CHICAGO —In some countries, the number of women and girls who experience gender-based violence reaches as high as 70 percent.
While this number is striking, it doesn’t tell the full picture. Oftentimes, gender-based violence will go under-reported as the victims fear impunity, retaliation and victim-blaming.
One study showed that in the European Union alone, women reported only 14 percent of intimate partner violence to the police. But even this number is high compared to India’s reporting rate of 1 percent.
The occurrence of gender-based violence reinforces the cycle of poverty. Women who are excluded from school and the economy desperately engage in dangerous activities in order to provide for their family. These activities expose them to sexual exploitation, abuse, HIV and even human trafficking. Once victimized, these women often do not have the means to obtain the social and medical services they need to recover.
Preventing gender-based violence and providing treatment for victims is a crucial step toward empowerment for women, which is critical to global development. Addressing gender-based violence on a global scale is necessary to finally close the gender gap.

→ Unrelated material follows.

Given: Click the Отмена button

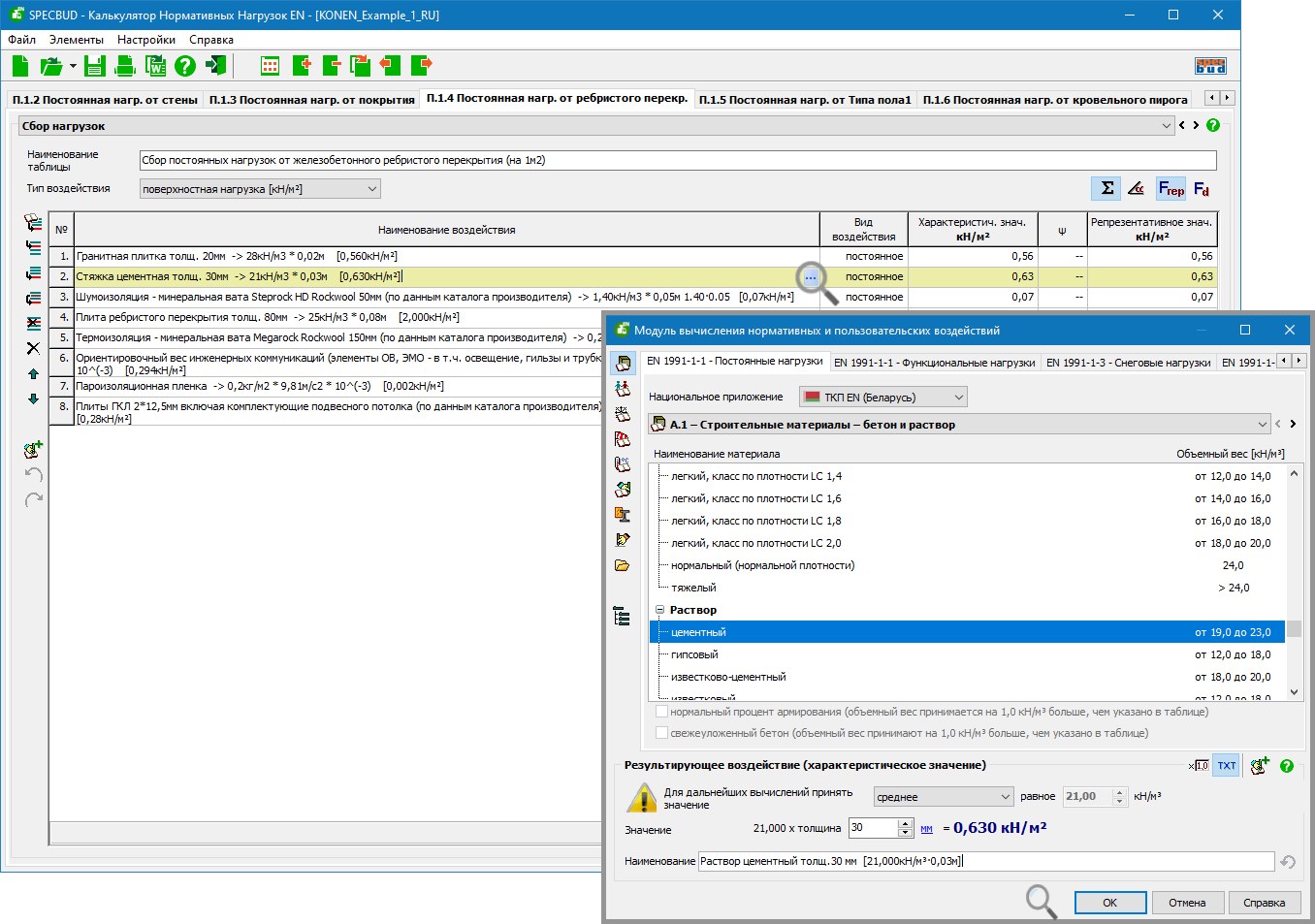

Last spring, U.S. Senator Barbara Boxer (D-CA) and Congresswoman Jan Schakowsky (D-IL) introduced the International Violence Against Women Act of 2015 (IVAWA). “We must continue to focus on combating gender-based violence whenever and wherever it occurs,” said Rep. Schakowsky in a press release. “The International Violence Against Women Act will ensure that this remains a top foreign policy priority of the United States, protecting the lives of women and girls, and promoting peace.”

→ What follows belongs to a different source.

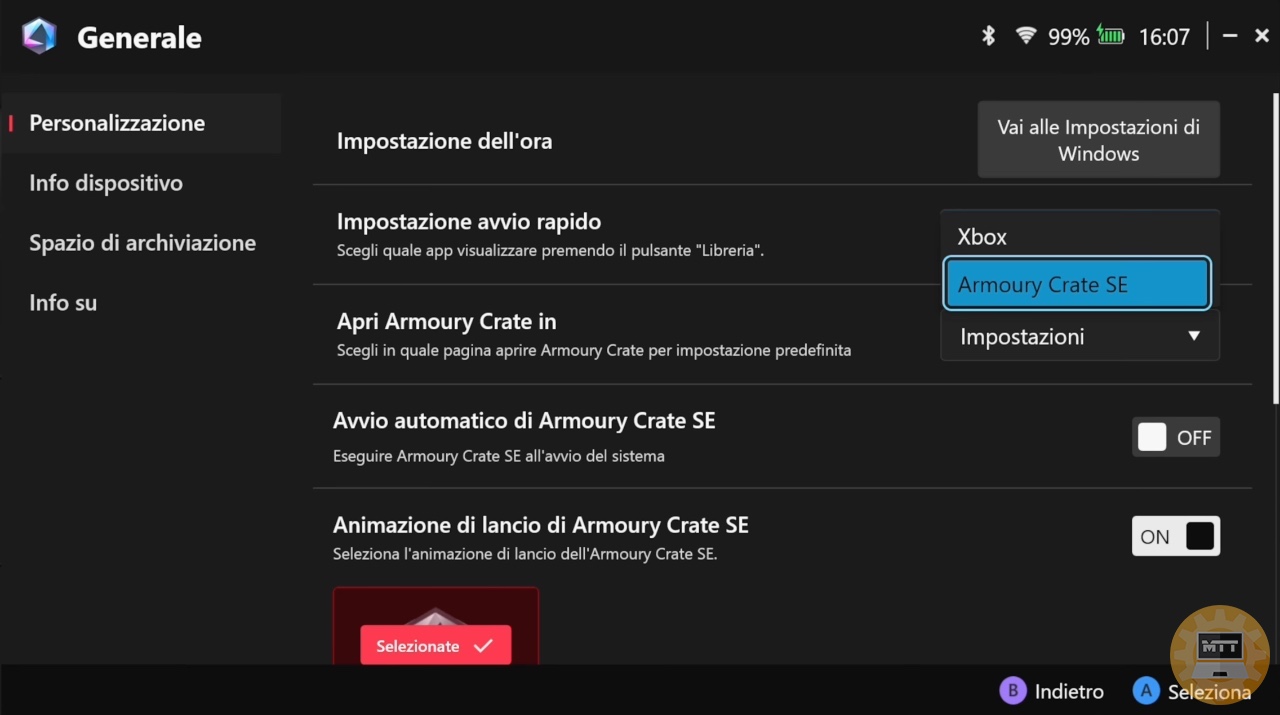Open the Info su page

[63, 303]
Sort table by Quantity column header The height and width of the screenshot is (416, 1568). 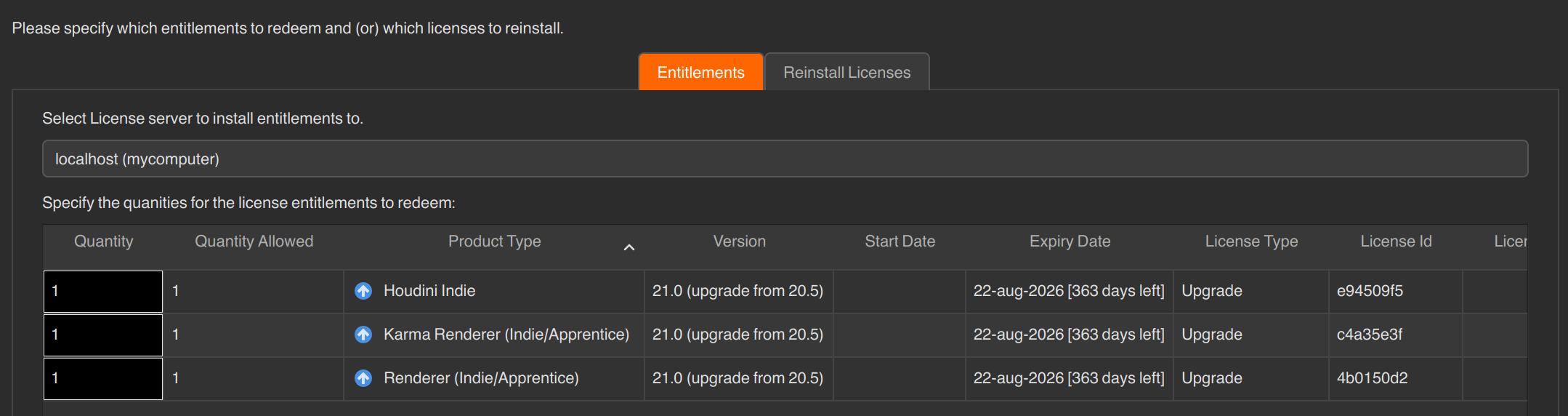coord(104,241)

“Too many women and girls face horrific violence and discrimination across the globe, every day, and that affects our national security, global justice and economic growth,” Sen. Boxer said.
The measures prescribed in the bill aim to ramp up the U.S.’s efforts to combat gender-based violence worldwide.

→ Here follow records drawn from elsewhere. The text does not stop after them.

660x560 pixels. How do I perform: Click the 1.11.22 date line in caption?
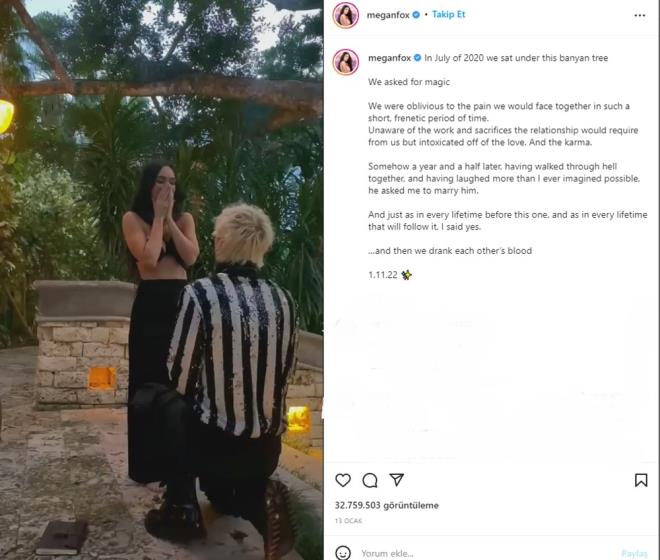click(x=383, y=275)
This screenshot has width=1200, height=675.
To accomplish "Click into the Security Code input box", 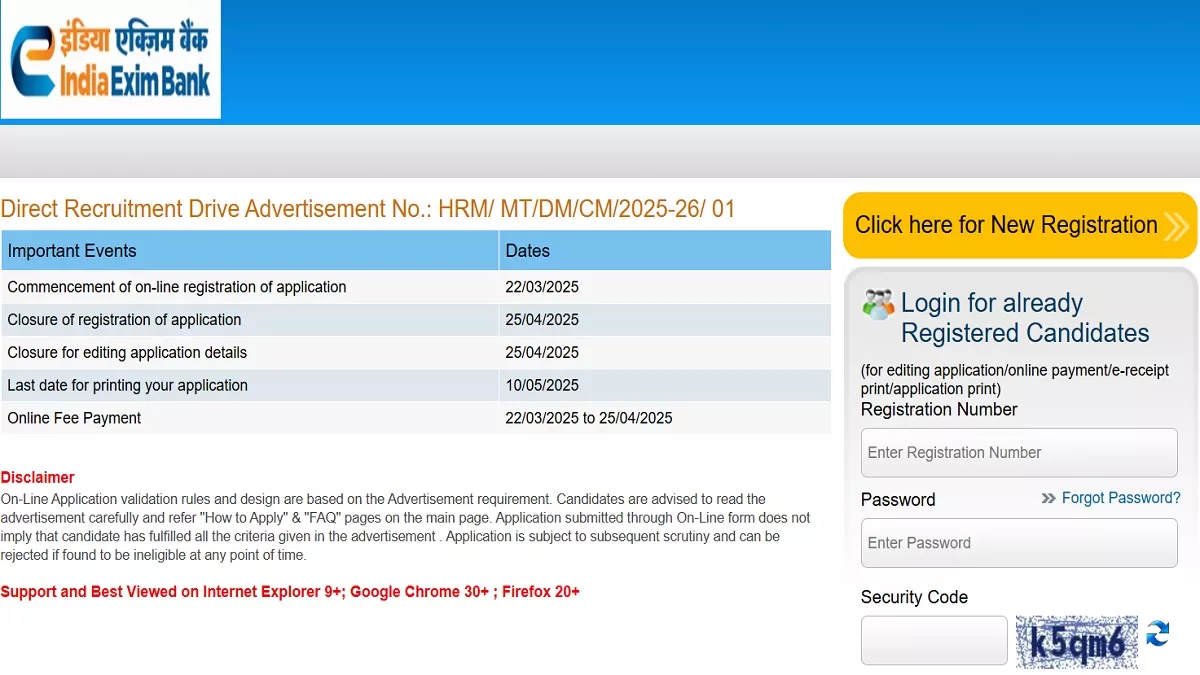I will 933,641.
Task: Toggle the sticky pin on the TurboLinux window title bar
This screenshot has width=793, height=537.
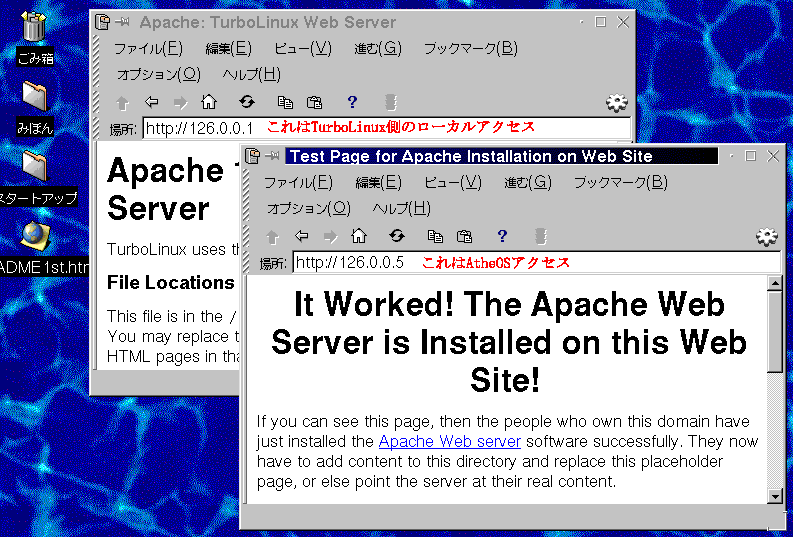Action: tap(121, 22)
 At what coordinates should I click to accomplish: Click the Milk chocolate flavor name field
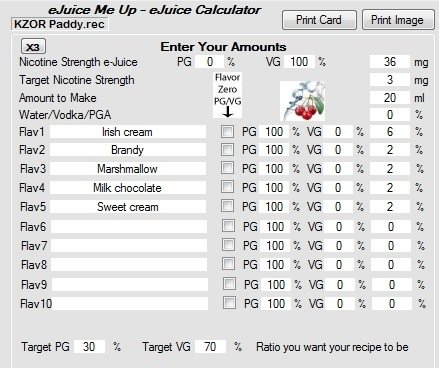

The IVAWA calls for the establishment of an Office of Global Women’s Issues (OGWI) within the Department of State. The ambassador-at-large of this office would coordinate with USAID’s existing senior coordinator for Gender Equality and Women’s Empowerment in updating and implementing a strategy to fight global gender-based violence.
Specifically, IVAWA suggests updating the current U.S. Strategy to Prevent and Respond to Gender-Based Violence Globally, which was issued in August 2012.
Under IVAWA, the new strategy would start by identifying five to 20 low and middle-income countries where gender-based violence is especially prevalent. Countries with the organizational capacity to implement various programs will be selected.
Once selected, the OGWI and USAID will work with experts, local governments and civil society to develop comprehensive plans to address and respond to gender-based violence. The plans will be individually tailored to best address each nation’s needs.
To accomplish this, the IVAWA directs the Secretary of State and USAID to conduct original research and improve data collection on gender-based violence. This will enable them to analyze the effectiveness of existing interventions and understand the scope of under-reported instances as they occur in each locality.
Each plan must include at least two of the activities listed below from the bill:
“(1) Development and implementation of programs that work to change social norms and attitudes so that violence against women and girls is neither condoned nor tolerated.
(2) Promotion of accessible quality educational, learning, and literacy opportunities for women and girls.
(3) Promotion of access to economic opportunities, including by increasing distribution, credit, property, and inheritance rights for women and girls.
(4) Development and enforcement of civil and criminal legal and judicial sanctions, protections, trainings, and capacity.
(5) Enhancement of the health sector capacity to detect, prevent, and respond to violence against women and girls.”
Once completed, each implementation plan will be submitted to the corresponding congressional committee.
Expenditures for the plans under IVAWA will draw on already existing funds allocated to the Department of State and Other International Programs (State/OIP) budget. It will also take into account resources from donor country governments, multilateral institutions and the private sector.
Stopping gender-based violence is not only important for the millions of women and girls who experience it each year, but also for global development. When women are forced into the cycle of poverty because of gender-based violence, the world loses out on valuable assets. In Asia and the Pacific alone, lack of women’s participation in the market accounts for a loss of $47 billion in output per year.